Provided entries
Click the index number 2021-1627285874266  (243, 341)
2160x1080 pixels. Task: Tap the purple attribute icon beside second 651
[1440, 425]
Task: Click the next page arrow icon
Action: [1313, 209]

What the task asks
Each entry above must be repeated word for word.

Answer to the exercise
Click the index number 2021-1627285874266  (243, 341)
2160x1080 pixels. Task: Tap the purple attribute icon beside second 651
[1440, 425]
Task: Click the next page arrow icon
Action: [1313, 209]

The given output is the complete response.